Monday, March 1, 2010

Fiscal Responsibility Has Real Consequences

When arguing for government fiscal responsibility you have to realize you're talking about the jobs and lives of real people. Elected officials sometimes forget this.

If a Congressman wants to cut spending and openly admits the number of people who will lose jobs then I have no problem in backing the spending cuts. The Congressman has to own up to the real consequences in terms his constituents will easily understand.

See the example in today's Pittsburgh Post Gazette about Kentucky Representative Jim Bunning (yeah, the pitcher for our Phillies) . It sounds like the Congressman is taking a responsible position from the viewpoint of fiscal conservatives.

The problem is that the problem of transportation is not being realistically addressed by Congress. Here's the problem: the transportation of people is not a profitable business model. With the exception of a few airline routes and cruise ships it is not possible to charge fares that will cover expenses plus a return on investment. Some people could afford realistic fares, but their numbers would not be enough.

Think passenger transportation can be profitable? OK, name me a profitable airport or a profitable highway.

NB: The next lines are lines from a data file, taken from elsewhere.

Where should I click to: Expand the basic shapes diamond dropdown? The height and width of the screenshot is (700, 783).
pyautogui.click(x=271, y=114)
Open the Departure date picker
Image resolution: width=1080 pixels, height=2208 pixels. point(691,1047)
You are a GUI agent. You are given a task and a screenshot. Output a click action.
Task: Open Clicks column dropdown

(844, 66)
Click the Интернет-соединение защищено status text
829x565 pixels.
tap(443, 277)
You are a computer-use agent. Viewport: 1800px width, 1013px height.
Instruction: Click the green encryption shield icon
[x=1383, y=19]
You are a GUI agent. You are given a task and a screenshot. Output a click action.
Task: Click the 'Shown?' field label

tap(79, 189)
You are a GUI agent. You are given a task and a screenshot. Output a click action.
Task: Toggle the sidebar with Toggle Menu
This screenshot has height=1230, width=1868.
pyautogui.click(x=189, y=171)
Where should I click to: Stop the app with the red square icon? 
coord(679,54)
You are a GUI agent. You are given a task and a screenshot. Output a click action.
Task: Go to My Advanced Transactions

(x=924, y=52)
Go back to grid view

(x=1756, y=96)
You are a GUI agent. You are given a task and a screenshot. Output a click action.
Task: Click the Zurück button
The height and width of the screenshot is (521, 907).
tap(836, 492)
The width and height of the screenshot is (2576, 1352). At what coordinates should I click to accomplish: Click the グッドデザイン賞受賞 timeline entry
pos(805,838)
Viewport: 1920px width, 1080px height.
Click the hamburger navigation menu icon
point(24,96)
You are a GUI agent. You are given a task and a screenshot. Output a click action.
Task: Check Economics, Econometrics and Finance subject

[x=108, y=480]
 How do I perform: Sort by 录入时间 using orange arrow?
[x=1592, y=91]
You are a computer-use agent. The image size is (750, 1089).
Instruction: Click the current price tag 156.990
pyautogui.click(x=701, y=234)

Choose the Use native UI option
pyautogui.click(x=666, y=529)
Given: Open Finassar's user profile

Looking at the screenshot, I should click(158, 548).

Tough times and tough decisions.

High Altitude Diesels and Scenery


I took this picture in April, 2006 in Alamosa, Colorado. At about 7,500 feet above sea level on the banks of the Rio Grande, Alamosa is the only city in the San Luis Valley. The valley is claimed to be the largest high alpine valley on earth. It sure has the scenery. Bordered on the east by the Sangre de Cristo mountains and on the west by the San Juan mountains it reaches from Poncha Pass in the north to the Taos Pueblo to the south in Mew Mexico. The highest sand dunes in the country form Great Sand Dunes National Park. Fort Garland was once commanded by Kit Carson during his long military career. In the same area American Bison roam the range in large numbers. The valley is also home to the Rio Grande Scenic Railroad, whose excursion trains link Alamosa to La Veta over a 9,500 foot pass, and to Antonito, the northern terminus of the Cumbres and Toltec Scenic Railroad.

The locomotive? It's EMD GP39-2 built in LaGrange in 1978 according to the builder's plate. As pictured it was being leased to the San Luis & Rio Grande by Independent Locomotive Services. Its history is unclear: maybe ex-UP 2750, originally Kennecott 797?